TO DO:
When you reach the line that has "Open F2 System information" in the material below, reproduce it and each line after it exactly, through the last one.

----------

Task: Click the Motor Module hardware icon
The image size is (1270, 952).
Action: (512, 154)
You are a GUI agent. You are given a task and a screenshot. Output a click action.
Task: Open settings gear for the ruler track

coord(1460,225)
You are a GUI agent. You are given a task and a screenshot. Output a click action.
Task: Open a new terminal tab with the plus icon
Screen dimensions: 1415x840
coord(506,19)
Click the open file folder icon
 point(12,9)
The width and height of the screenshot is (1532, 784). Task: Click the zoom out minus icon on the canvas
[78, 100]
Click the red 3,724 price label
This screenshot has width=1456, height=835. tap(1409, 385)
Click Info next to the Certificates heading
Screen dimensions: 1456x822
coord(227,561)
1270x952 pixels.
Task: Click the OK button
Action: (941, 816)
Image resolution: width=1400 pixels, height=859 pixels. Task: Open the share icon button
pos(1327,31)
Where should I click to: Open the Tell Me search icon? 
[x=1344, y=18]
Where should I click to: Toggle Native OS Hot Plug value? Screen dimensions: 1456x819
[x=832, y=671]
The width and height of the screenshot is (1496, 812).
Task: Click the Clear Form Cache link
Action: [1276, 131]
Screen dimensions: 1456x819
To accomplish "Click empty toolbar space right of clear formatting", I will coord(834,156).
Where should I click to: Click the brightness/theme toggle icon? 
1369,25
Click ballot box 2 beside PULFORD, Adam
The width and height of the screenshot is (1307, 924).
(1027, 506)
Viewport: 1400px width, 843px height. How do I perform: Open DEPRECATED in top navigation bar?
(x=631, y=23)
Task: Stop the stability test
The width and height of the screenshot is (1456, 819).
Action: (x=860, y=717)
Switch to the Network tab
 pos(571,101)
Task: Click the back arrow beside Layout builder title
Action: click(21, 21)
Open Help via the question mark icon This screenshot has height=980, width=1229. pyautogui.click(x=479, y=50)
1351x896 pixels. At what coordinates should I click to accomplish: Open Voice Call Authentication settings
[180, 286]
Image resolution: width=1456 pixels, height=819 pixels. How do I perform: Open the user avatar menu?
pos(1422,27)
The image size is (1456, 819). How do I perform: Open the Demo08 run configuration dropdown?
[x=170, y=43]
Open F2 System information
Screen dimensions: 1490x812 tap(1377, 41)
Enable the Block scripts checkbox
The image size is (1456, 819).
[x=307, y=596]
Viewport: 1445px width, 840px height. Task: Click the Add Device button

----------

RESPONSE AREA:
Open F2 System information
Screen dimensions: 1490x812 tap(1377, 41)
Enable the Block scripts checkbox
The image size is (1456, 819).
[x=307, y=596]
Viewport: 1445px width, 840px height. Task: Click the Add Device button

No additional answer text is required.